Lula, em campanha para Haddad, acabou transformado em réu da Lava Jato — Foto: Divulgação/Instituto Lula
Desgastado pela maior crise da história do partido, o PT deve encolher ainda mais a partir das eleições municipais deste domingo (2), conforme levantamentos feitos pela cúpula petista. Os números indicam que, diante de tantos escândalos, o partido tem chance de emplacar no máximo a metade dos 635 prefeitos eleitos em 2012, em todo o país. O tamanho da derrota, porém, será medido por São Paulo, capital que o PT governa desde 2012 com Fernando Haddad.
O resultado da votação é o primeiro teste de sobrevivência política do PT depois do impeachment de Dilma Rousseff, há um mês, e da denúncia do Ministério Público que levou o ex-presidente Luiz Inácio Lula da Silva ao banco dos réus, alvejado pela Lava Jato. Se Haddad não chegar nem mesmo ao segundo turno, a previsão no PT é a de que o racha interno aumentará, com nova debandada antes de 2018, quando haverá outra eleição presidencial.

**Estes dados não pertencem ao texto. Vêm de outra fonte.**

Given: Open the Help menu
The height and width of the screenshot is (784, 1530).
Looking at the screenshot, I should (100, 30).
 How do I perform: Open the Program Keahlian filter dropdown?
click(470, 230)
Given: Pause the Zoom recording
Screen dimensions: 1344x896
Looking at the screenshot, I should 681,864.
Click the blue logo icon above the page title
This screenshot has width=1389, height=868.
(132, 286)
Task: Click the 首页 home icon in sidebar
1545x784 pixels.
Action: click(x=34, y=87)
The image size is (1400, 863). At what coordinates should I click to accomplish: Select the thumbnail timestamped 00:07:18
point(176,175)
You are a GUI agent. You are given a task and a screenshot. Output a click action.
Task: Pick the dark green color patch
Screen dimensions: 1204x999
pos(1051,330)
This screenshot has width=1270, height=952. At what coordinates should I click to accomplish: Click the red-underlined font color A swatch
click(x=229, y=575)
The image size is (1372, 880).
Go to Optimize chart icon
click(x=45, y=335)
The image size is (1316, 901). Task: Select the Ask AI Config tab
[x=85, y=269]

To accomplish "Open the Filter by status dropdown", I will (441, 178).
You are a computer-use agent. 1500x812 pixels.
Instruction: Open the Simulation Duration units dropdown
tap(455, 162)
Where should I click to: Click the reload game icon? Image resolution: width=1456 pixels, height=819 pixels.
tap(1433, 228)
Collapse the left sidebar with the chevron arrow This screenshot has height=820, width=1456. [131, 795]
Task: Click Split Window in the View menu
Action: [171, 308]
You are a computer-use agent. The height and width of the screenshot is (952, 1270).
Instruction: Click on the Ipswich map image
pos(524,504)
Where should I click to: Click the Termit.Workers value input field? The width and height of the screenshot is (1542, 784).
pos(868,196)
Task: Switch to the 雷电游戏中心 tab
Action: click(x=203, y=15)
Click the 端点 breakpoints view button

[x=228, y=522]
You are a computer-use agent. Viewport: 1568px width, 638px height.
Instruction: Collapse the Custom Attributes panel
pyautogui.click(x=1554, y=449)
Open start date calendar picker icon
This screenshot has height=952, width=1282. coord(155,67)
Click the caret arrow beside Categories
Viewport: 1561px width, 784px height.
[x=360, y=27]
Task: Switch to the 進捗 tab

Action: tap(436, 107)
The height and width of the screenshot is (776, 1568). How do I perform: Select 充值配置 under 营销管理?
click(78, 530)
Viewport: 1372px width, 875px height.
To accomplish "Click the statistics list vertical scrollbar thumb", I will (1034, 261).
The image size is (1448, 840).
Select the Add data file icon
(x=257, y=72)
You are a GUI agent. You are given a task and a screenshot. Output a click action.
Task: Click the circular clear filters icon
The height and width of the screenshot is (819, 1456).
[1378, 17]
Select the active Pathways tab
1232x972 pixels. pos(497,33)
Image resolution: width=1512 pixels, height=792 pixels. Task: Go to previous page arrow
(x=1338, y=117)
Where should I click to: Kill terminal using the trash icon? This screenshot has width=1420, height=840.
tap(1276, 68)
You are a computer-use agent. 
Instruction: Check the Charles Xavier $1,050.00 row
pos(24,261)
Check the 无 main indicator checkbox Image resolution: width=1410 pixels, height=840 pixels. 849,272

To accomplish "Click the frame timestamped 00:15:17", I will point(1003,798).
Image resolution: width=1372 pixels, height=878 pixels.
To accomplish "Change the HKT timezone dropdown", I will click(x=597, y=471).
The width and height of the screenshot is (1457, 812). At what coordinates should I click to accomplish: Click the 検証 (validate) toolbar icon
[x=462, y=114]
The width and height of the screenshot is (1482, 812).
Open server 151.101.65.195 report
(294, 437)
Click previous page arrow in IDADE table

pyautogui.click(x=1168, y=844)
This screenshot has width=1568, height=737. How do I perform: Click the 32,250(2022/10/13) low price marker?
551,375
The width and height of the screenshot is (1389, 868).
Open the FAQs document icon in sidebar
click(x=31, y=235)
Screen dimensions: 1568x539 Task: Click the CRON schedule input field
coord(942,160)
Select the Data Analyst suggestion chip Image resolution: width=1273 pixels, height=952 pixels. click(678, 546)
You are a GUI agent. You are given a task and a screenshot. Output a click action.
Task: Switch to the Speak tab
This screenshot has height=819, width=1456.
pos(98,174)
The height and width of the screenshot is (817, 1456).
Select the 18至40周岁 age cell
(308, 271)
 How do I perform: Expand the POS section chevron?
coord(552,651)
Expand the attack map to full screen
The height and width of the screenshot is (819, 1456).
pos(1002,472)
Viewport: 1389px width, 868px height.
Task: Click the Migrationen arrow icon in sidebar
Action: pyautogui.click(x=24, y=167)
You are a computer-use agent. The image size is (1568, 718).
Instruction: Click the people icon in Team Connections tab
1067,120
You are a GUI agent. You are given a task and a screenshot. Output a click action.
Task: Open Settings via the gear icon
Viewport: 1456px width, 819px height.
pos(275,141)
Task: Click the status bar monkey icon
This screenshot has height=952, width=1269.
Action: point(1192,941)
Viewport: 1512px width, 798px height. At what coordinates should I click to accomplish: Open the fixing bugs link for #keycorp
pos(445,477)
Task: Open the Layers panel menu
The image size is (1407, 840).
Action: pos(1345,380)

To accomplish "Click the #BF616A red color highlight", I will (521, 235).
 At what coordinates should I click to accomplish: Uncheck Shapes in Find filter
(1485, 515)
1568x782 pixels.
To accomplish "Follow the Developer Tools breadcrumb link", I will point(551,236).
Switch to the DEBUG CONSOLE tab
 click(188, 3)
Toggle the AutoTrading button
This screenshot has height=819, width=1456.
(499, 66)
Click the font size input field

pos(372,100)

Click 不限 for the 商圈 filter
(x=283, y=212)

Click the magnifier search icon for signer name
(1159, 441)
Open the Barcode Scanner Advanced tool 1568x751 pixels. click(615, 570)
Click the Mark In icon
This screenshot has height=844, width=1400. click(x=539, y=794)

Desde 1992, o PT nunca ficou fora da segunda etapa da corrida pela Prefeitura de São Paulo. Nesta campanha, porém, Haddad enfrenta um cenário extremamente adverso e muitas dificuldades para vencer a prova de fogo. A situação é tão dramática que, nos bastidores, dirigentes do partido dizem que a simples passagem do prefeito para o segundo turno já será considerada uma vitória, mesmo se ele perder depois.
A agonia em São Paulo é o caso mais emblemático do declínio do PT. Está longe, no entanto, de ser o único. O partido lançou 989 candidatos às prefeituras, uma redução de quase 44% se comparada aos 1.759 que concorreram há quatro anos. Atualmente, no entanto, das três capitais que administra (São Paulo, Goiânia e Rio Branco), deve reeleger no primeiro turno apenas o prefeito de Rio Branco, Marcus Alexandre, que lidera com folga as pesquisas de intenção de voto. Trata-se, porém, de uma cidade sem expressão nacional.
"O problema desta campanha é que ela é comandada pelo Sérgio Moro", provocou o secretário de Formação Política do PT, Carlos Henrique Árabe, numa referência ao juiz que comanda os processos da Lava Jato em primeira instância. "O PT tem de se recriar, se refundar, se reinventar. Base social para isso tem, mas a burocracia partidária terá de repensar o seu papel", avalia o dirigente.